On Friday, a state legislative committee got an update on how Montana’s all-mail primary election went in Indian Country.
The State-Tribal Relations Interim Committee wrapped up three days of online meetings Friday.
Because of concerns about COVID-19, Gov. Steve Bullock gave Montana counties the option to switch to all-mail ballots for the June 2 election – and all 56 counties took that option.
On Friday, the committee heard from four election administrators from counties with large Indian populations – Dulcie Bear Don’t Walk of Big Horn County, Tammy Williams of Blaine County, Katie Harding of Lake County and Joan Duffield of Rosebud County. All four counties had voter turnouts at or below the Montana average in the primary, with Big Horn County having the lowest turnout in the state at 35.4%.

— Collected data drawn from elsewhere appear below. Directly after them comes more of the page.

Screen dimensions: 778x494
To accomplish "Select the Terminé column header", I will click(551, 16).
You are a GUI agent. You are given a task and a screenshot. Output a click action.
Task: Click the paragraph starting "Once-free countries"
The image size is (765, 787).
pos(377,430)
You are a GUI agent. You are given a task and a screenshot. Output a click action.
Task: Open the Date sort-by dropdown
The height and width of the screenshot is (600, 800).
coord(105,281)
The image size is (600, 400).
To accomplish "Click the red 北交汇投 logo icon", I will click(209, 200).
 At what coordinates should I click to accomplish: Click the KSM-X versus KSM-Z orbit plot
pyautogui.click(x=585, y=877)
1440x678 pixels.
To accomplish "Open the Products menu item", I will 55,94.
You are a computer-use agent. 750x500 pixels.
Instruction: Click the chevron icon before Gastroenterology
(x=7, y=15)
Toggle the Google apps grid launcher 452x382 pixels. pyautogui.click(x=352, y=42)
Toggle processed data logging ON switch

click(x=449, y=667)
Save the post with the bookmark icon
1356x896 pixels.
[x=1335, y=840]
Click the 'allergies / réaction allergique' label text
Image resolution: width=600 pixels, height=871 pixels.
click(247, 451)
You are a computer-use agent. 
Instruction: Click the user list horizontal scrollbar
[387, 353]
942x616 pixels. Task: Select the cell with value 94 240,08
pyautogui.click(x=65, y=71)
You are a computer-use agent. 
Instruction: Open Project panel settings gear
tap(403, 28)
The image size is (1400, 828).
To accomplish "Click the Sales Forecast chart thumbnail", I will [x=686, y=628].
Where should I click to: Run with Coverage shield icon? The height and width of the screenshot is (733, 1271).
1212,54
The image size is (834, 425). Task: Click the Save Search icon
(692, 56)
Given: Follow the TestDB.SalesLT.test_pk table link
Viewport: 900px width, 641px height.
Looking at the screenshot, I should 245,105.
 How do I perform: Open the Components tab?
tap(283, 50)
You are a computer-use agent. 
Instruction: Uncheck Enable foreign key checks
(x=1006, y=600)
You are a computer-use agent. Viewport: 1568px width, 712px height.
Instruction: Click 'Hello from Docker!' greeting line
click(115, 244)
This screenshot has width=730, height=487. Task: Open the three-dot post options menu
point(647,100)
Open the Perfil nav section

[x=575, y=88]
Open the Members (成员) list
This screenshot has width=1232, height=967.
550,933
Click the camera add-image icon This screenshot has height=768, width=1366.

However, administrators said there were some positive signs for tribal turnout. Bear Don’t Walk said 25% to 35% turnout is typical for a primary in Big Horn County, and that about 44% of those who were mailed a ballot this year returned them. Williams said Blaine County estimated about 30% turnout in reservation areas, but that overall turnout was again on the high end of what was expected. According to Duffield, turnout in Rosebud County’s Lame Deer precinct was 20% this year, compared to 11% and 10% in the 2016 and 2018 primaries.
However, voting rights advocates told lawmakers they also heard about issues with the mail ballot system. Ta’jin Perez, a program manager with Western Native Voice, said they heard from a number of first-time mail ballot voters who had questions about the three party ballots included in each envelope. Voters were supposed to fill out and return only one and discard the other two.
There were also reports that a number of voters didn’t receive their ballots at all. Leaders say, in Indian Country, there are additional challenges with mail ballots. Many people don’t get mail delivered to their homes – and may not have a standard street address. In addition, multiple people may share post office boxes.
Rep. Sharon Stewart-Peregoy, a Democrat from Crow Agency, said she called the Big Horn County elections office after not receiving her own mail ballot. She said she eventually found it had been delivered to Lodge Grass instead.
“If we’re going to go all-mail ballot again, then we have to do everything we can to make sure that people have the opportunity to vote,” said Stewart-Peregoy. “If the system is broken or somehow the information is not getting out there, then we need to work on it, because it is a constitutional right.”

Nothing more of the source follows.